Background: Anagrelide, an imidazo-quinazolin compound first proposed as a potent inhibitor of platelet function, was subsequently recognized as a drug able to lower the platelet number both in normal subjects and in myeloproliferative syndromes with thrombocytosis. We report our experience with Anagrelide therapy in 20 patients affected by essential thrombocythemia (E.T.).

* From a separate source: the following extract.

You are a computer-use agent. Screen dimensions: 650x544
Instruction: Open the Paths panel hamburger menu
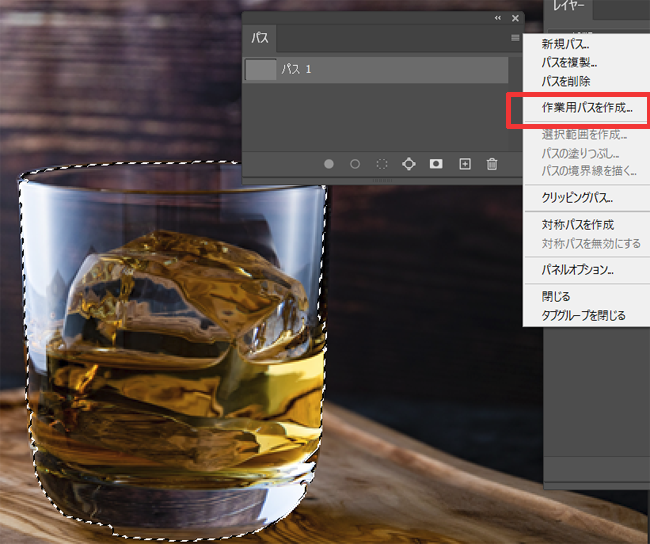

Patients and methods: Twenty consecutive patients with E.T. entered the study from June, 89 to July, 91. Therapy schedule was as follows: 0.5 mg every 12 hours for 7 days; subsequently the daily dose was increased by 0.5 mg/day every week until a response was obtained (a decrease of the platelet count to less than 500 x 10(9)/l = complete response; to less than 600 x 10(9)/l = partial response).
Results: Of 19 evaluable patients, complete response (CR) was obtained in 13 (68%) and partial response (PR) in 3 (16%). For all responders, the mean time to response was 5.2 months: mean daily dose of Anagrelide 2 mg. Side effects were recorded in 8/20 patients (40%): tachycardia (n = 4), gastrointestinal distress (n = 3), perimalleolar edema (n = 1). In 6 cases therapy was discontinued definitively.
Discussion: Response rate to therapy with Anagrelide is similar to that with alkylating agents and alpha 2b-recombinant interferon; furthermore, Anagrelide is a drug without cytotoxic properties. The mean daily dose able to obtain a response is 2 mg, but maintenance therapy at similar doses is always necessary. In conclusion, we can say that Anagrelide is an effective drug in the treatment of patients with E.T., but its side effects must be seriously considered. A larger study may show whether it should be considered as a "first-line" drug for all patients with E.T.